Data supplied:
=======

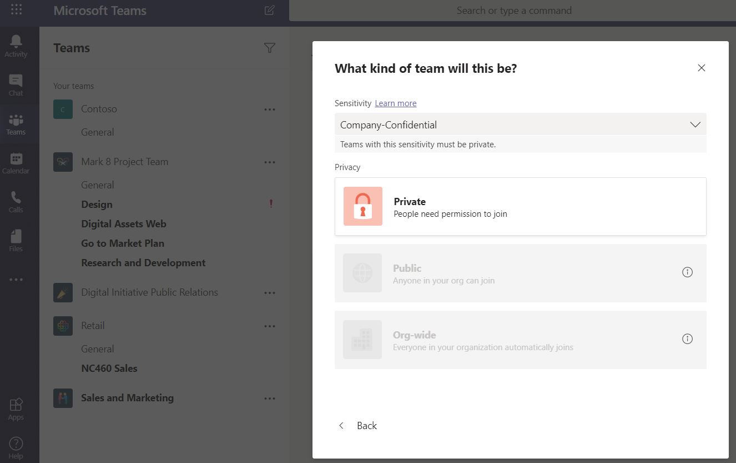Click the teams filter funnel icon
The image size is (736, 463).
pyautogui.click(x=270, y=48)
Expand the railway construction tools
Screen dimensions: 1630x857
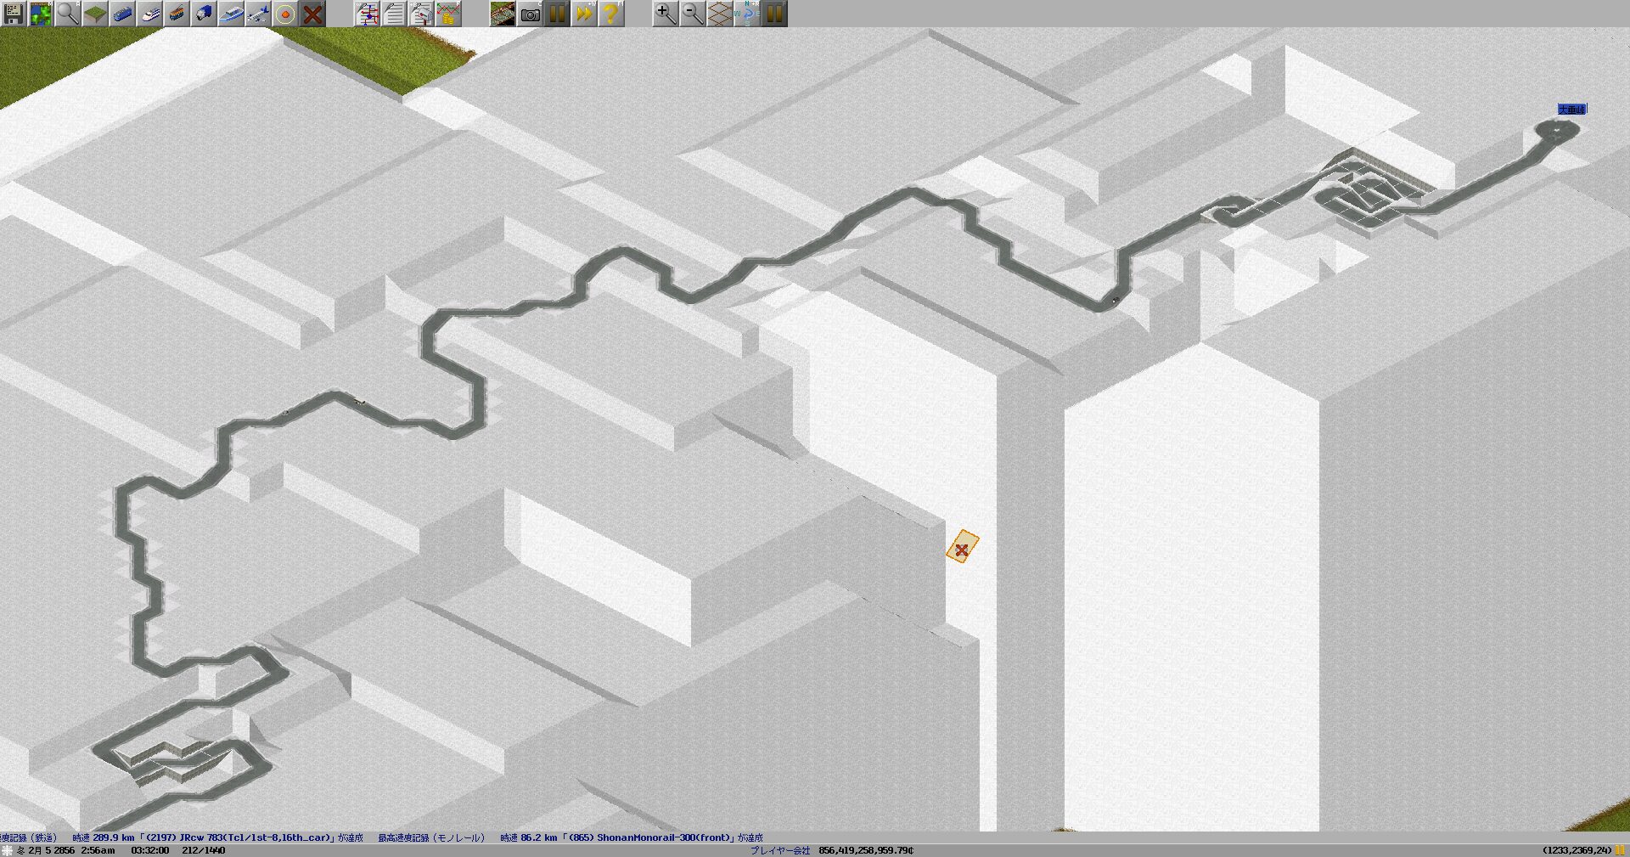point(122,14)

=======

Task prompt:
Reproduce every line of the records above word for word, omitting the pictures.

Expected answer:
Click the teams filter funnel icon
The image size is (736, 463).
pyautogui.click(x=270, y=48)
Expand the railway construction tools
Screen dimensions: 1630x857
point(122,14)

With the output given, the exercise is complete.